§ WORK INSTRUCTION:
What lines in the records below hold the string "green"? Please show them.

[Opening DATA section]

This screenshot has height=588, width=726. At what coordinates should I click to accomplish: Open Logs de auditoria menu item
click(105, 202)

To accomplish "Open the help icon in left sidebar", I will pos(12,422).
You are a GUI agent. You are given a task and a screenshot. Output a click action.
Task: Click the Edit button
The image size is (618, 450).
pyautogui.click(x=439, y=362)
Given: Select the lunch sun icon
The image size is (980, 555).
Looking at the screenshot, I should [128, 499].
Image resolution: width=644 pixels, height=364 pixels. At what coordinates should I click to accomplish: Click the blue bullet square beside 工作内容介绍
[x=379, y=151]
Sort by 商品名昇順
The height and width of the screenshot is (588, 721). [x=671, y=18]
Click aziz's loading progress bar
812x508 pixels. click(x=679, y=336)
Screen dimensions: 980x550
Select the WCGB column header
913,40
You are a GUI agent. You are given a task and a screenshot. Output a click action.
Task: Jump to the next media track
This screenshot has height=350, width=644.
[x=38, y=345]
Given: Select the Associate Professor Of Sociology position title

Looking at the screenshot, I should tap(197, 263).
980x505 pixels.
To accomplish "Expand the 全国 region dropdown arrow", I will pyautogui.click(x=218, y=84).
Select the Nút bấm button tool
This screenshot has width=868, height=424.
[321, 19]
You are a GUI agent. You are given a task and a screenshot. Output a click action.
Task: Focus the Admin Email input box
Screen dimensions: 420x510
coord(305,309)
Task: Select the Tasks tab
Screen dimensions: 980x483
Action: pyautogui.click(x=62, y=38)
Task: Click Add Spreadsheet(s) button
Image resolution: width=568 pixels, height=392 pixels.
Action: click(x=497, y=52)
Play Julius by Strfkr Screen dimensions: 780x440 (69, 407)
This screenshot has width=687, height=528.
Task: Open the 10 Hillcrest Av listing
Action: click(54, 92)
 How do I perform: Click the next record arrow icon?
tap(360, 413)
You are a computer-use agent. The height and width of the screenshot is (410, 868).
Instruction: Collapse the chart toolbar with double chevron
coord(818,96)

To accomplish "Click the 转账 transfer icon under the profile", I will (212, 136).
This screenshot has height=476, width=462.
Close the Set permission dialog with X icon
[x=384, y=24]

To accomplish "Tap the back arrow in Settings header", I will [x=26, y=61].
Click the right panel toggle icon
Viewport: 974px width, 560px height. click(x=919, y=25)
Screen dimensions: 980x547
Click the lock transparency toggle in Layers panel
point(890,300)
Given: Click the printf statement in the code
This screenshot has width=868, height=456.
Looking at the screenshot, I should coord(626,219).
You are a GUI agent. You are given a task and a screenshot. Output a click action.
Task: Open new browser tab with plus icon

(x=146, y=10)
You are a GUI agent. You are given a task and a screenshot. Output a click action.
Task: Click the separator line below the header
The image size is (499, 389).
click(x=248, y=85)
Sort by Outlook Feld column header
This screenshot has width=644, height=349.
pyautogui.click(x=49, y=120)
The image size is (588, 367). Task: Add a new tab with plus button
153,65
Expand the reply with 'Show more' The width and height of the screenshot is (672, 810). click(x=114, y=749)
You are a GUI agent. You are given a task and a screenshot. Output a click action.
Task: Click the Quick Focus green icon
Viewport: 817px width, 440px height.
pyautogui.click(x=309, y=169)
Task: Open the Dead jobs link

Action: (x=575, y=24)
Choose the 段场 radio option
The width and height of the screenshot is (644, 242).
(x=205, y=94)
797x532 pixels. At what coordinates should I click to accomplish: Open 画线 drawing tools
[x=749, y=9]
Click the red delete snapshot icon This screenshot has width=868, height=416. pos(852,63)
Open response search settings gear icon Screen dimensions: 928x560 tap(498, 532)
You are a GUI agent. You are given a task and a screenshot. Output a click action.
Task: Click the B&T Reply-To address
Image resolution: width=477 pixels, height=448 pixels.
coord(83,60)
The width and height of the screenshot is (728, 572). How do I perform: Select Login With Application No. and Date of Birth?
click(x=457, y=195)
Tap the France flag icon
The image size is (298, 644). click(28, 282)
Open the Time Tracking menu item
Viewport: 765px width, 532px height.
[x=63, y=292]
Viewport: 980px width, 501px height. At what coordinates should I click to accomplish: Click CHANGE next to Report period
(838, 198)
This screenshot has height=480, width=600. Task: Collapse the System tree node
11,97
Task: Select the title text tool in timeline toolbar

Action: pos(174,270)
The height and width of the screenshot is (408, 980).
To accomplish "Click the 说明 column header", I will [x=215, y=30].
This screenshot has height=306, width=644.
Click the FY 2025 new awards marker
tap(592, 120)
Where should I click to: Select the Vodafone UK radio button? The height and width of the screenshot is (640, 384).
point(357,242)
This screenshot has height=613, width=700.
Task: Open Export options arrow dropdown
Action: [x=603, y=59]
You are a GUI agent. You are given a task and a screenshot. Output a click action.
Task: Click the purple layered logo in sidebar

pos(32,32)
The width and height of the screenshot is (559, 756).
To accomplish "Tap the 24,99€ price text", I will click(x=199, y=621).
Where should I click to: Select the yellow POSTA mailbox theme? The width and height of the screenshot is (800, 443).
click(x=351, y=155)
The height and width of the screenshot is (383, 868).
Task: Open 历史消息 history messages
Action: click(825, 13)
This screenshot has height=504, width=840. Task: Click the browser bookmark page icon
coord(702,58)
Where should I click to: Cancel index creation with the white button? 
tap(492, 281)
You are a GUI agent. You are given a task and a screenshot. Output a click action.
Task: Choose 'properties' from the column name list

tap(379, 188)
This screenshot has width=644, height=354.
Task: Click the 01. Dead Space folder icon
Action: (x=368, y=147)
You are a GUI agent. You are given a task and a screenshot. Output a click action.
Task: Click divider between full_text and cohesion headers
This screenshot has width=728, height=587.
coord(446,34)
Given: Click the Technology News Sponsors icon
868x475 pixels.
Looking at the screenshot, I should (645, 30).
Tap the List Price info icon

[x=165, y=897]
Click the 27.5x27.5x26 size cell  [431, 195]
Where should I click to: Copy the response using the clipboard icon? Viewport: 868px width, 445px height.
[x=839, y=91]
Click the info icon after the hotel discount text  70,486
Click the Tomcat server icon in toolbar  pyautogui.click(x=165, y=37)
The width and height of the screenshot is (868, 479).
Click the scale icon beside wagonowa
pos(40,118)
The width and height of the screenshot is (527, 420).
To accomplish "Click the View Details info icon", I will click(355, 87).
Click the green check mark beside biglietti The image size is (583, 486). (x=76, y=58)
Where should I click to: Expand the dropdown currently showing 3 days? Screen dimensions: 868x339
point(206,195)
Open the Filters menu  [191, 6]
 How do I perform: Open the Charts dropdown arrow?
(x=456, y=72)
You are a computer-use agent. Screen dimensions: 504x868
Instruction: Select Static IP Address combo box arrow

[Closing DATA section]

§ ANSWER TO THIS EXERCISE:
Task: Click the Quick Focus green icon
Click the green check mark beside biglietti The image size is (583, 486). (x=76, y=58)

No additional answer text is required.